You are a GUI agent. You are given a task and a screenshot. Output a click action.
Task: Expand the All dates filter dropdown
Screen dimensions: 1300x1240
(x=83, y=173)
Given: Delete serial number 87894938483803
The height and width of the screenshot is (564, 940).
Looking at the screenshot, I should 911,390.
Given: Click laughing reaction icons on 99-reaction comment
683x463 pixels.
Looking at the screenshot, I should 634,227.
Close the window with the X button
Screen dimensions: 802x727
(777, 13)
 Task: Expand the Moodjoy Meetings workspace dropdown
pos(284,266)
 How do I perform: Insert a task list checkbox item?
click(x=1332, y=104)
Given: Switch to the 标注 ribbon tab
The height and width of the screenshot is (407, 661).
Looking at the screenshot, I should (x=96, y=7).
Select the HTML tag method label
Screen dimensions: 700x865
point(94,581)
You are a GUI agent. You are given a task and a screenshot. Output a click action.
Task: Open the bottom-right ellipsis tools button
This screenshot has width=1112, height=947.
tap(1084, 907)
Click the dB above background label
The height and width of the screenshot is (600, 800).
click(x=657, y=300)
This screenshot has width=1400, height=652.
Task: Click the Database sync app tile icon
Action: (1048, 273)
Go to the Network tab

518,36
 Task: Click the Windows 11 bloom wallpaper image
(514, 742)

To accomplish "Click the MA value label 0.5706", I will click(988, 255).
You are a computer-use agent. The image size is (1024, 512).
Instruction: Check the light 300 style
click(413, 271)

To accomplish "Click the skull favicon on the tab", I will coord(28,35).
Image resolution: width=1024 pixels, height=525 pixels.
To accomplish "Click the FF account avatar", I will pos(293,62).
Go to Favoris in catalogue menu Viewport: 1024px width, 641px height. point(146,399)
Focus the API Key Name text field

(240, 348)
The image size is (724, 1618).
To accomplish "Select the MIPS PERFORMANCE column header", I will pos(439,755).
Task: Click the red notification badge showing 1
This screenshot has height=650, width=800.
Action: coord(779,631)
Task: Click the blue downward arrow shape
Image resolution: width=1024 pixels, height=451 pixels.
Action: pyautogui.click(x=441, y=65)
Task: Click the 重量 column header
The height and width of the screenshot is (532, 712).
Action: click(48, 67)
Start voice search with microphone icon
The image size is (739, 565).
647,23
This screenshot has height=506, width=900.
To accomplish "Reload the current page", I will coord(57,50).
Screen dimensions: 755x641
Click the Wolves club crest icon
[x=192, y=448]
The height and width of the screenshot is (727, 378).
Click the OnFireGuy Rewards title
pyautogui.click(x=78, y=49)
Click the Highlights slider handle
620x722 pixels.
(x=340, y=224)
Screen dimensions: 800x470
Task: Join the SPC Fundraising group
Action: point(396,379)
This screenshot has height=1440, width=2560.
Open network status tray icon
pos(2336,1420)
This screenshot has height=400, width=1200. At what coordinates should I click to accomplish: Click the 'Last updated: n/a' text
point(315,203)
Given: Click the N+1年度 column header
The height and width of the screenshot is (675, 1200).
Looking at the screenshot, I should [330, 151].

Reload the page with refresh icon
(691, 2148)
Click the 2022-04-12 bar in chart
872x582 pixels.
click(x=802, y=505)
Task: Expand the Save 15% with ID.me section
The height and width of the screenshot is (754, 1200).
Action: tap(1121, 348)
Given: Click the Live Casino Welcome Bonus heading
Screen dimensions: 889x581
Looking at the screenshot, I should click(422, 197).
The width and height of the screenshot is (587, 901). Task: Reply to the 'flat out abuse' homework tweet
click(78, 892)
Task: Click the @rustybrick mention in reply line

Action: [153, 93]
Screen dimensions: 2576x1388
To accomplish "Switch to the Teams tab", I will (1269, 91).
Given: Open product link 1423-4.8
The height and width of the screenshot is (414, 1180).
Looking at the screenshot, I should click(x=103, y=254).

☆ ☆ ☆ ☆ ☆

» Given problem
Rewrite the entries above as a JSON list of strings, one string per line and blank lines omitted.

» Result of the exercise
[
  "You are a GUI agent. You are given a task and a screenshot. Output a click action.",
  "Task: Expand the All dates filter dropdown",
  "Screen dimensions: 1300x1240",
  "(x=83, y=173)",
  "Given: Delete serial number 87894938483803",
  "The height and width of the screenshot is (564, 940).",
  "Looking at the screenshot, I should 911,390.",
  "Given: Click laughing reaction icons on 99-reaction comment",
  "683x463 pixels.",
  "Looking at the screenshot, I should 634,227.",
  "Close the window with the X button",
  "Screen dimensions: 802x727",
  "(777, 13)",
  " Task: Expand the Moodjoy Meetings workspace dropdown",
  "pos(284,266)",
  " How do I perform: Insert a task list checkbox item?",
  "click(x=1332, y=104)",
  "Given: Switch to the 标注 ribbon tab",
  "The height and width of the screenshot is (407, 661).",
  "Looking at the screenshot, I should (x=96, y=7).",
  "Select the HTML tag method label",
  "Screen dimensions: 700x865",
  "point(94,581)",
  "You are a GUI agent. You are given a task and a screenshot. Output a click action.",
  "Task: Open the bottom-right ellipsis tools button",
  "This screenshot has width=1112, height=947.",
  "tap(1084, 907)",
  "Click the dB above background label",
  "The height and width of the screenshot is (600, 800).",
  "click(x=657, y=300)",
  "This screenshot has width=1400, height=652.",
  "Task: Click the Database sync app tile icon",
  "Action: (1048, 273)",
  "Go to the Network tab",
  "518,36",
  " Task: Click the Windows 11 bloom wallpaper image",
  "(514, 742)",
  "To accomplish \"Click the MA value label 0.5706\", I will click(988, 255).",
  "You are a computer-use agent. The image size is (1024, 512).",
  "Instruction: Check the light 300 style",
  "click(413, 271)",
  "To accomplish \"Click the skull favicon on the tab\", I will coord(28,35).",
  "Image resolution: width=1024 pixels, height=525 pixels.",
  "To accomplish \"Click the FF account avatar\", I will pos(293,62).",
  "Go to Favoris in catalogue menu Viewport: 1024px width, 641px height. point(146,399)",
  "Focus the API Key Name text field",
  "(240, 348)",
  "The image size is (724, 1618).",
  "To accomplish \"Select the MIPS PERFORMANCE column header\", I will pos(439,755).",
  "Task: Click the red notification badge showing 1",
  "This screenshot has height=650, width=800.",
  "Action: coord(779,631)",
  "Task: Click the blue downward arrow shape",
  "Image resolution: width=1024 pixels, height=451 pixels.",
  "Action: pyautogui.click(x=441, y=65)",
  "Task: Click the 重量 column header",
  "The height and width of the screenshot is (532, 712).",
  "Action: click(48, 67)",
  "Start voice search with microphone icon",
  "The image size is (739, 565).",
  "647,23",
  "This screenshot has height=506, width=900.",
  "To accomplish \"Reload the current page\", I will coord(57,50).",
  "Screen dimensions: 755x641",
  "Click the Wolves club crest icon",
  "[x=192, y=448]",
  "The height and width of the screenshot is (727, 378).",
  "Click the OnFireGuy Rewards title",
  "pyautogui.click(x=78, y=49)",
  "Click the Highlights slider handle",
  "620x722 pixels.",
  "(x=340, y=224)",
  "Screen dimensions: 800x470",
  "Task: Join the SPC Fundraising group",
  "Action: point(396,379)",
  "This screenshot has height=1440, width=2560.",
  "Open network status tray icon",
  "pos(2336,1420)",
  "This screenshot has height=400, width=1200. At what coordinates should I click to accomplish: Click the 'Last updated: n/a' text",
  "point(315,203)",
  "Given: Click the N+1年度 column header",
  "The height and width of the screenshot is (675, 1200).",
  "Looking at the screenshot, I should [330, 151].",
  "Reload the page with refresh icon",
  "(691, 2148)",
  "Click the 2022-04-12 bar in chart",
  "872x582 pixels.",
  "click(x=802, y=505)",
  "Task: Expand the Save 15% with ID.me section",
  "The height and width of the screenshot is (754, 1200).",
  "Action: tap(1121, 348)",
  "Given: Click the Live Casino Welcome Bonus heading",
  "Screen dimensions: 889x581",
  "Looking at the screenshot, I should click(422, 197).",
  "The width and height of the screenshot is (587, 901). Task: Reply to the 'flat out abuse' homework tweet",
  "click(78, 892)",
  "Task: Click the @rustybrick mention in reply line",
  "Action: [153, 93]",
  "Screen dimensions: 2576x1388",
  "To accomplish \"Switch to the Teams tab\", I will (1269, 91).",
  "Given: Open product link 1423-4.8",
  "The height and width of the screenshot is (414, 1180).",
  "Looking at the screenshot, I should click(x=103, y=254)."
]